By Sally Greenberg, NCL Executive Director

This week, the District of Columbia will likely enact the toughest, most directive legislation among the 50 states  regulating school nutrition and physical education standards. The bill will restrict calories on breakfast and lunch, limit the fat and sodium in the foods served to kids, and only non-fat or low-fat low sugar milks will be served. Lunches and breakfasts will be available for free to kids in need across the city, and a different fruit or vegetable – to give kids variety – will be served each day. Buying local produce will be emphasized.

This bill is exciting and even (dare I say it) radical, but how will DC pay for this sea change in school lunch and breakfast menus and greater access to free meals?

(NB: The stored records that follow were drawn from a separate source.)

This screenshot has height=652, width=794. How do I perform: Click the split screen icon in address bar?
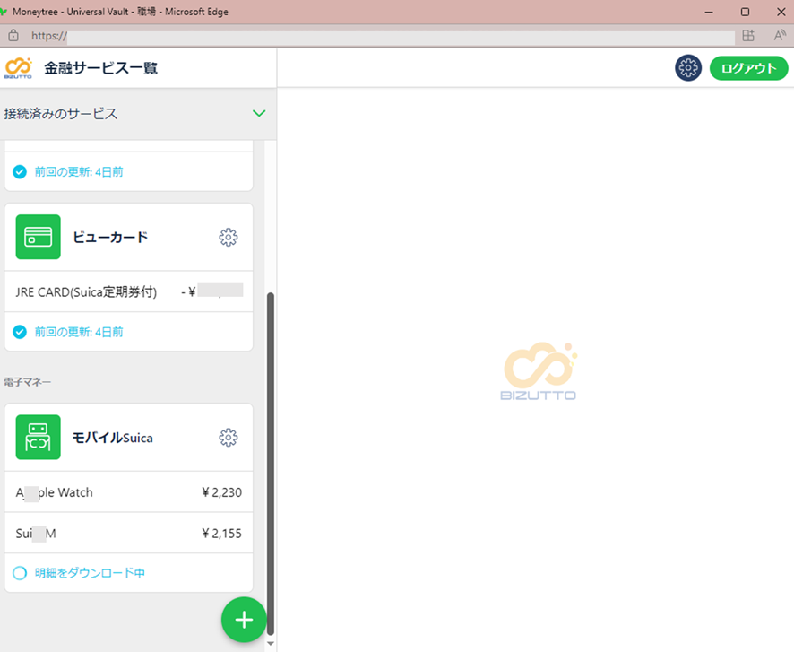(748, 36)
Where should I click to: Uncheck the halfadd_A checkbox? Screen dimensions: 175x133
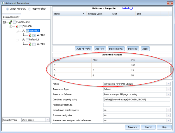pyautogui.click(x=28, y=31)
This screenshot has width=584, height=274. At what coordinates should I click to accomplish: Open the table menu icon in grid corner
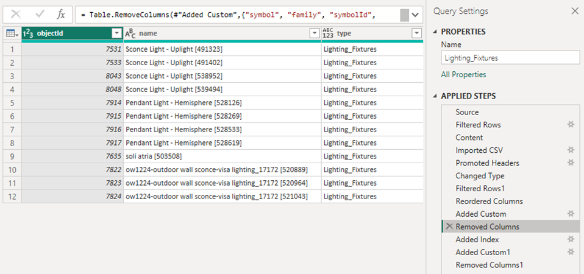click(x=12, y=34)
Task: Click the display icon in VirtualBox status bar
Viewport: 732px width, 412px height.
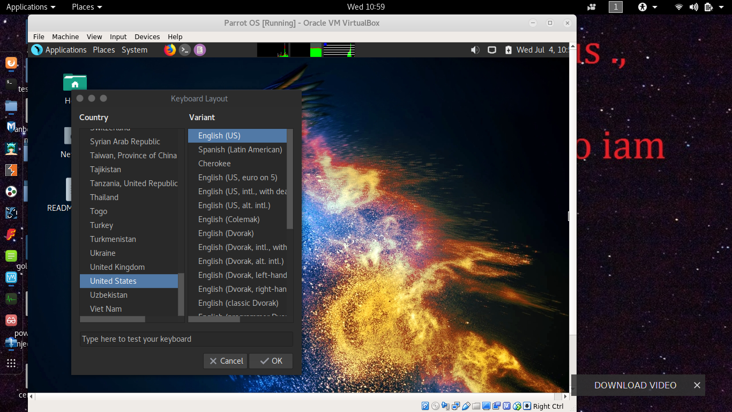Action: (x=485, y=406)
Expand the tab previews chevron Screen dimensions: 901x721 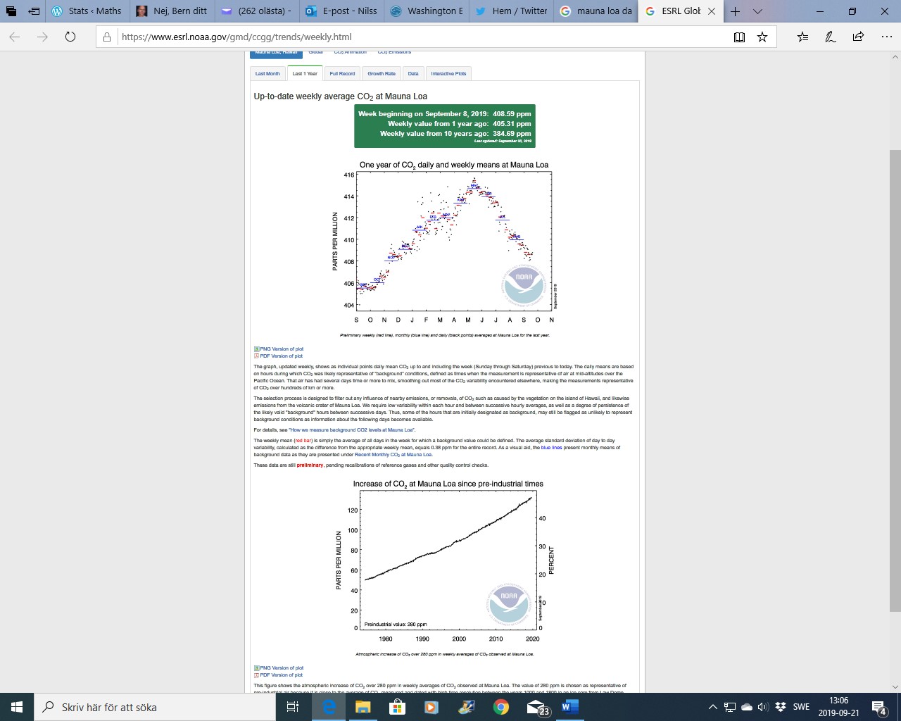coord(757,11)
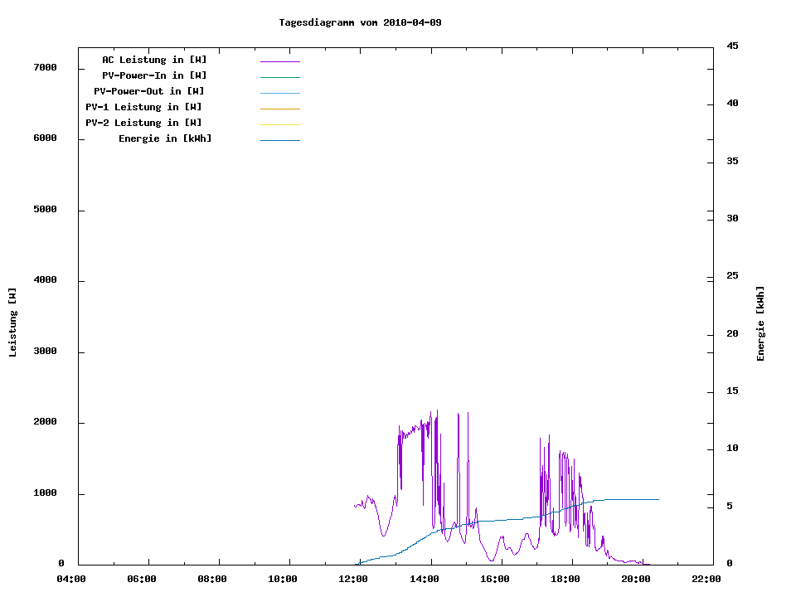The image size is (796, 597).
Task: Click the 22:00 time axis label
Action: [706, 579]
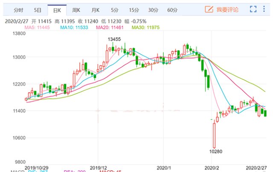Toggle the MA20 legend label

110,27
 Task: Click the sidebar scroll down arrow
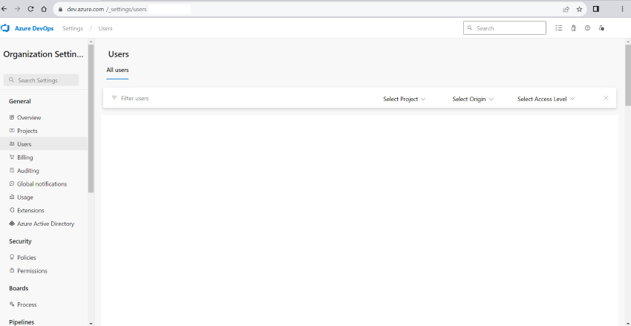coord(91,323)
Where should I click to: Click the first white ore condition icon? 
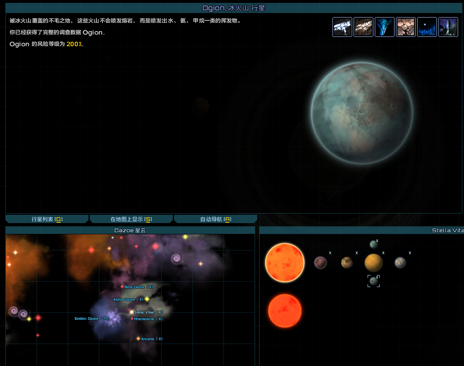coord(342,27)
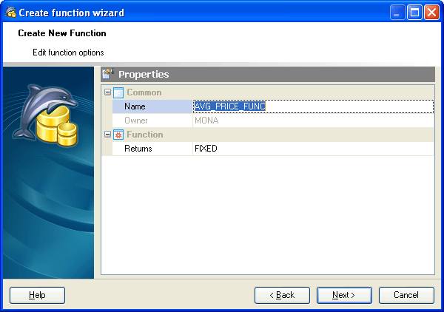Maximize the wizard window
Viewport: 444px width, 312px height.
click(415, 13)
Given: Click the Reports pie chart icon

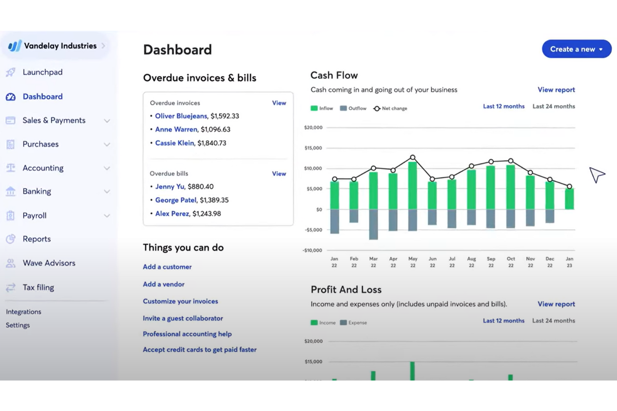Looking at the screenshot, I should 11,239.
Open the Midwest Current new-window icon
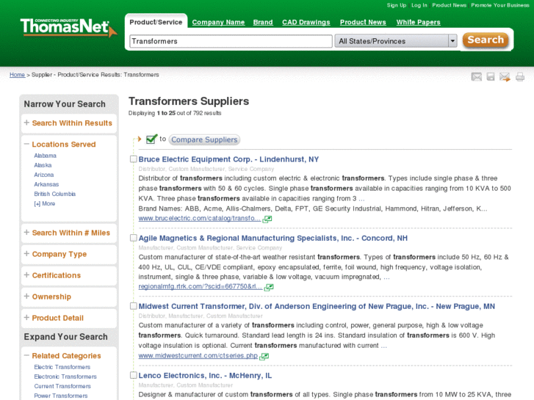Screen dimensions: 534x400 point(264,356)
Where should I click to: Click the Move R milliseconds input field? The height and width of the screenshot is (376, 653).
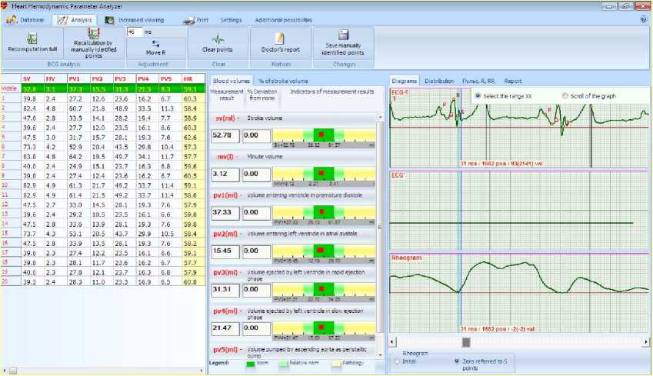[135, 32]
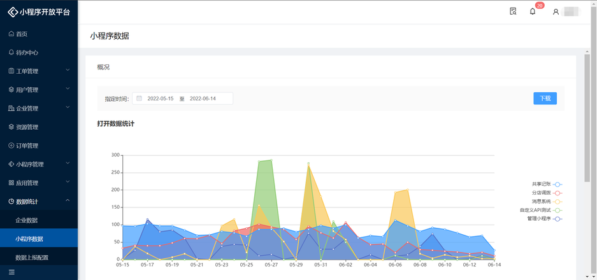The image size is (597, 280).
Task: Toggle 分店调拨 series in chart legend
Action: [557, 192]
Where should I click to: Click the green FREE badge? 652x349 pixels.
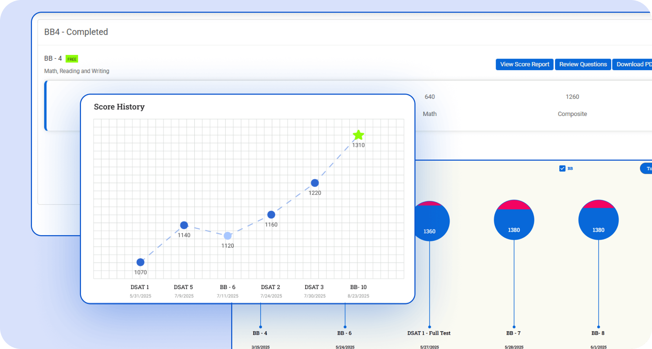click(x=72, y=59)
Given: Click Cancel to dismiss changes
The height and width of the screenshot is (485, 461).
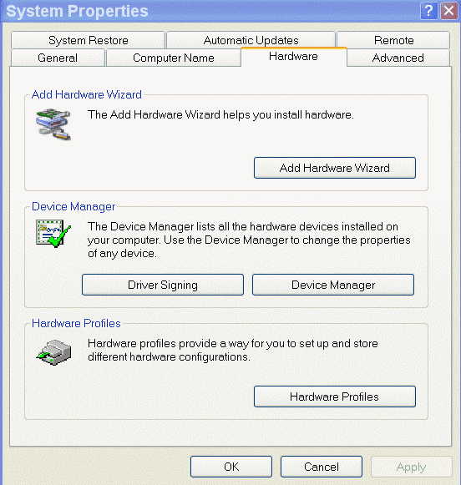Looking at the screenshot, I should pyautogui.click(x=322, y=467).
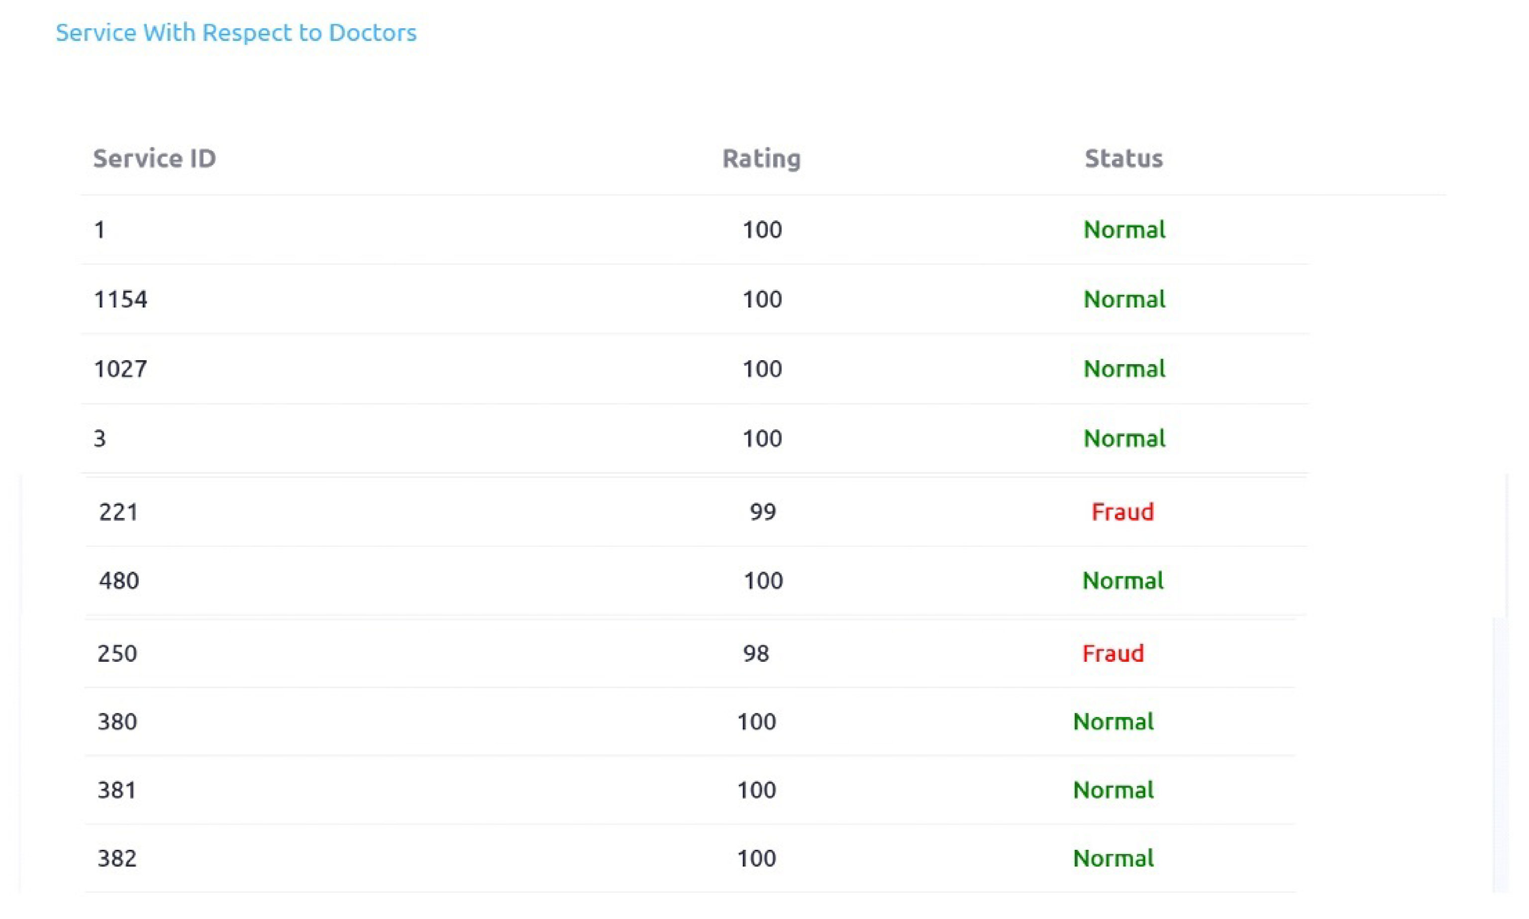Click the Status column header
Image resolution: width=1529 pixels, height=919 pixels.
click(1123, 159)
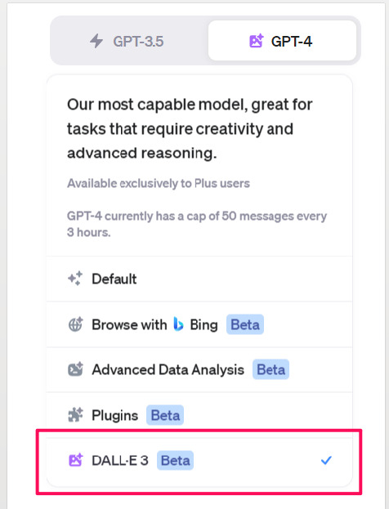Screen dimensions: 389x509
Task: Pick the DALL·E 3 option label
Action: [x=120, y=460]
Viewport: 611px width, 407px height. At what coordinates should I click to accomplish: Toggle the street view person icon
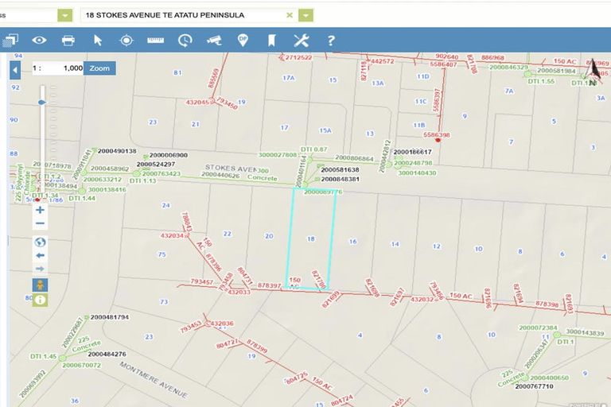click(x=40, y=284)
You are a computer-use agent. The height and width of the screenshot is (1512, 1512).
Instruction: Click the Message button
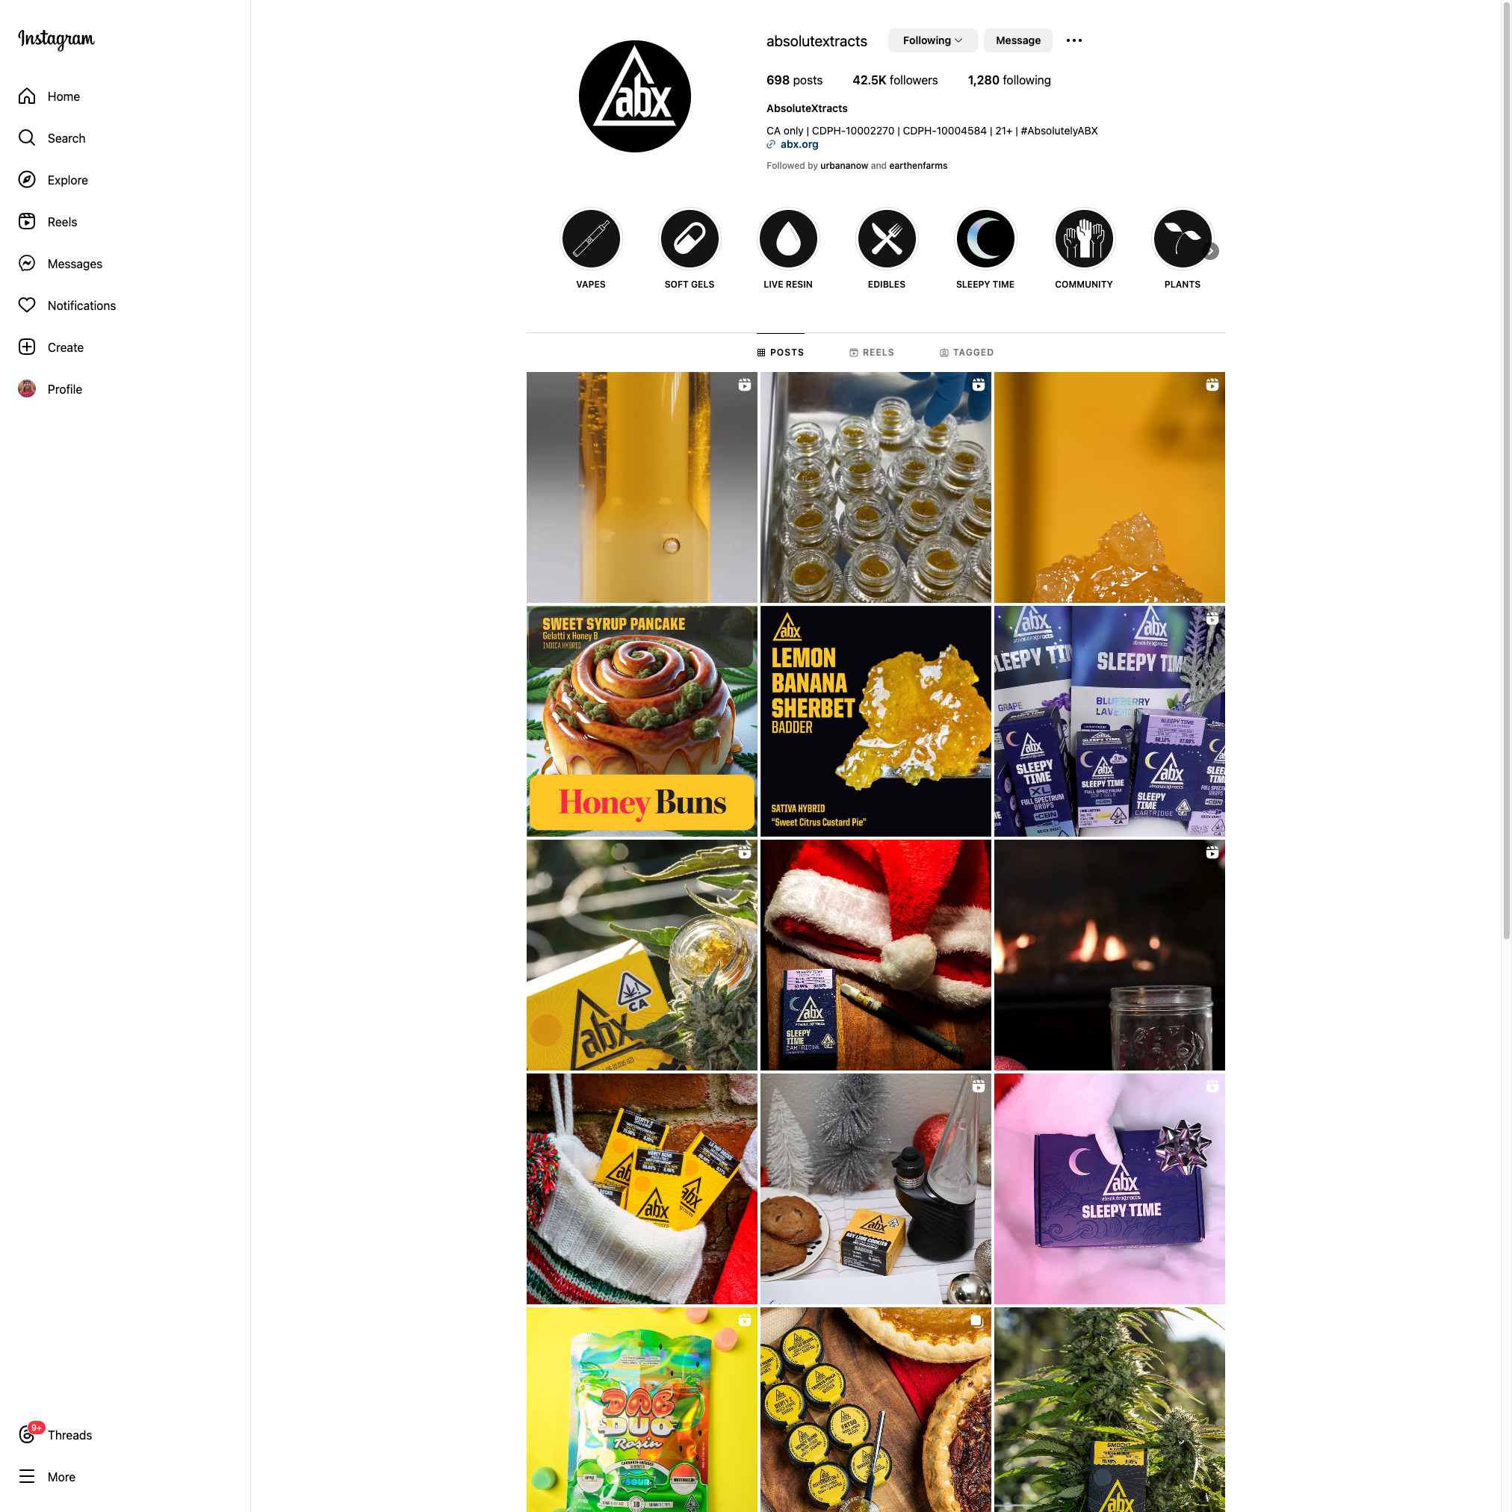coord(1017,41)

Councilmember Mary Cheh – the bill’s sponsor – is proposing a penny-per-ounce tax on soda, which the spokeswoman for the DC Beverage Association is calling “nothing short of a money grab from working families and citizens of the District of Columbia.” But the beverage association better brace itself, because the bill appears to have the support of the majority of DC’s City Council and is likely to pass in some form. This bill also requires double the recess time built into the curriculum day for DC school students.

Councilmember Cheh’s bill is no doubt inspired by First Lady Michelle Obama’s campaign to get kids eating healthier and getting out from behind their Game Boy’s and Nintendos and out on the playground kicking a ball or playing hopscotch. I also credit my friend Ed Bruske, whose column in the Washington Post a few months ago describing the DC School lunch program, the contents of the food, and how kids respond to it provided a look into the DC school lunch program — and it wasn’t pretty.